-- ESTRATTO DELLA PAGINA --
E cosa sarebbe stato di Galli, Bassetti, Lopalco, e altri scienziati, virologi e epidemiologi, se non fossero usciti dai laboratori sterili, illuminati con i neon bianchi e tetri, in cui erano relegati per recarsi negli studi televisivi dove sono diventati protagonisti principali, ospiti d’onore, personaggi di spicco, illustri esperti di una pandemia eternamente in corso?
E i media, prendiamo anche i media, ossia giornali, televisioni, radio, che ogni dì raccontano le stesse cose e si sono fossilizzati, incastrati, cristallizzati, rinchiusi in una ripetitività che non fa altro che allontanarli dalla gente. Sembra quasi che siano convinti che fare ogni giorno gli stessi titoli, come “Allarme contagi”, “Allarme variante Delta”, “Allarme movida”, “Allarme vacanze”, possa stimolare il lettore all’acquisto del giornale. Più probabile che questi si dia alla fuga, in quanto viene colto dall’inevitabile sensazione di leggere quotidianamente le medesime pagine, almeno da un anno a questa parte.
Questi soggetti qui non vogliono che la pestilenza finisca. Poiché a loro piace tanto, anzi troppo, come li fa sentire.

-- MATERIALE FORNITO --

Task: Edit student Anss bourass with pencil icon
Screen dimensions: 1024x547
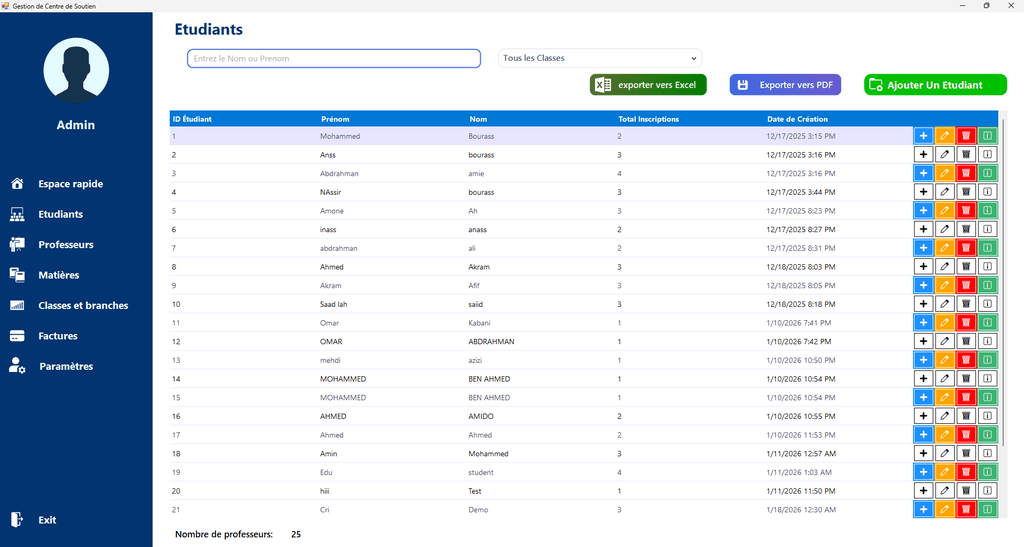Action: (x=945, y=155)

-- ISTRUZIONI --
Riporta tutti i titoli di giornale che l'estratto cita tra virgolette. Le righe non hanno alcun legame con l'estratto.

-- RISULTATO --
Allarme contagi
Allarme variante Delta
Allarme movida
Allarme vacanze